1.2. – Infondate risultano, altresì, anche le argomentazioni sviluppate in ricorso per confutare la ritenuta sussistenza di esigenze cautelari giustificatrici dell’adozione della misura cautelare in concreto applicata all’indagato. Per I reati aggravati L. n. 203 del 1991, ex art. 7 – aggravante motivatamente ravvisata dai giudici del riesame, anche a ragione dell’elevata "caratura delinquenziale" dei componenti della famiglia B., quale desumibile da numerosi pregressi provvedimenti giudiziari emessi nei confronti degli stessi e dell’assenza di fonti di reddito ufficiali "in capo agli stessi" – vige infatti, la presunzione di cui all’art. 275 cod. proc. pen., comma 3, e correttamente il Tribunale ha ritenuto, in considerazione anche della natura e particolare gravità dei fatti contestati e dell’apporto significativo fornito dall’indagato alla cosca attraverso l’attribuzione di un cespite patrimoniale, nulla consentiva di ritenerla superata, risultando subvalente lo svolgimento da parte dell’indagato di una regolare attività artigiana.

In conclusione è la stessa norma processuale citata ad escludere che possa essere applicata allo S. una diversa misura cautelare personale. 1.3 – Infondate devono ritenersi, infine, anche tutte le argomentazioni difensive con le quali si sollecita la revoca – in toto o in parte – del sequestro preventivo. Va ricordato, al riguardo, che il ricorso per cassazione contro le ordinanze emesse a norma dell’art. 324 cod. proc. pen. in materia di sequestro preventivo o probatorio è previsto dall’art. 325 cod. proc. pen., comma 1, solo per violazione di legge, in tale nozione dovendosi comprendere sia gli errori in iudicando o in procedendo, sia quei vizi della motivazione così radicali, però, da rendere l’apparato argomentativo posto a sostegno del provvedimento o del tutto mancante o privo dei requisiti minimi di coerenza, completezza e ragionevolezza e quindi inidoneo a rendere comprensibile l’itinerario logico seguito dal giudice. (Conf.
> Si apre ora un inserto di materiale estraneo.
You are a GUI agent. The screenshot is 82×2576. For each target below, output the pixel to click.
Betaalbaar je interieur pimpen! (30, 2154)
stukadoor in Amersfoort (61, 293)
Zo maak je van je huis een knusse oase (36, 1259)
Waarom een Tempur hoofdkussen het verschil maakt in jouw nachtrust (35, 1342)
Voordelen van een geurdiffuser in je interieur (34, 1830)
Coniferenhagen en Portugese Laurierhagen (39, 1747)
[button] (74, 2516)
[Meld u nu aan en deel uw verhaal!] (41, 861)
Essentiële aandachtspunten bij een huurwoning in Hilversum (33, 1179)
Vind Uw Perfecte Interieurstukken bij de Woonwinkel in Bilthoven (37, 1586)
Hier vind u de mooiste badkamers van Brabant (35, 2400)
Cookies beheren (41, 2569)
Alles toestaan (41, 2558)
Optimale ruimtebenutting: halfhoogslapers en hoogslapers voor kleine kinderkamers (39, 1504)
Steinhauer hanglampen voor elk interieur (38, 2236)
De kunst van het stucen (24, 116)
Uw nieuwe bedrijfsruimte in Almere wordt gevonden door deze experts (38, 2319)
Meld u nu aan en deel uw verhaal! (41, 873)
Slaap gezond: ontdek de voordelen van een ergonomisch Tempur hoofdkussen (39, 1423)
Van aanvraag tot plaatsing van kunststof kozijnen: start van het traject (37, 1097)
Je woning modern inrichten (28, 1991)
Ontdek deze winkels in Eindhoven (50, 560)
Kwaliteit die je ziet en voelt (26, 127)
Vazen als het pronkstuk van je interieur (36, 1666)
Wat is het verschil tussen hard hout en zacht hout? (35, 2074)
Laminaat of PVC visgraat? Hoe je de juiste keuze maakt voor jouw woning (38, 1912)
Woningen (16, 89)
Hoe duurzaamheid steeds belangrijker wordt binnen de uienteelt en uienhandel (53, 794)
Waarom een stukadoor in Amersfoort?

S.U., n. 25932 del 29.5.2008, imp. Ivanov; S.U., 29 maggio 2008 n. 25933, Imp. Malgiogllo; S.U., n. 5876 del 28.1.2004, imp. Bevilacqua; S.U., n. 5 del 26/02/1991, imp. Bruno, secondo cui la sola mancanza assoluta di motivazione, pur essendo espressamente prevista dall’art. 606, comma 1, lett. e) ed essendo dunque deducibile come motivo di ricorso esclusivamente ai sensi di tale previsione, costituendo altresì violazione di legge, può essere addotta come motivo di ricorso nei casi in cui questo sia espressamente limitato a detta violazione).

1.3.1. – Ora, le censure che riguardano il sequestro dei beni intestati allo S. si rivelano del tutto generiche e non verificabili quanto all’asserita divisibilità del bene, mentre il provvedimento impugnato non è affatto immotivato (come risulta anche dalla pur concisa esposizione delle ragioni del provvedimento, svolta al punto 2.3 dell’esposizione in fatto) e le ragioni che lo sostengono sono anzi oggetto di illustrazione coerente, comprensibile e giuridicamente corretta.

2. – Il rigetto del ricorso comporta le conseguenze di cui all’art. 616 cod. proc. pen. in ordine alla spese del presente procedimento.

P.Q.M.

rigetta il ricorso e condanna il ricorrente al pagamento delle spese processuali. Dispone trasmettersi, a cura della Cancelleria, copia del presente provvedimento al direttore dell’istituto penitenziario ai sensi dell’art. 94 disp. att. cod. proc. pen., comma 1 ter.

Testo non ufficiale. La sola stampa del bollettino ufficiale ha carattere legale.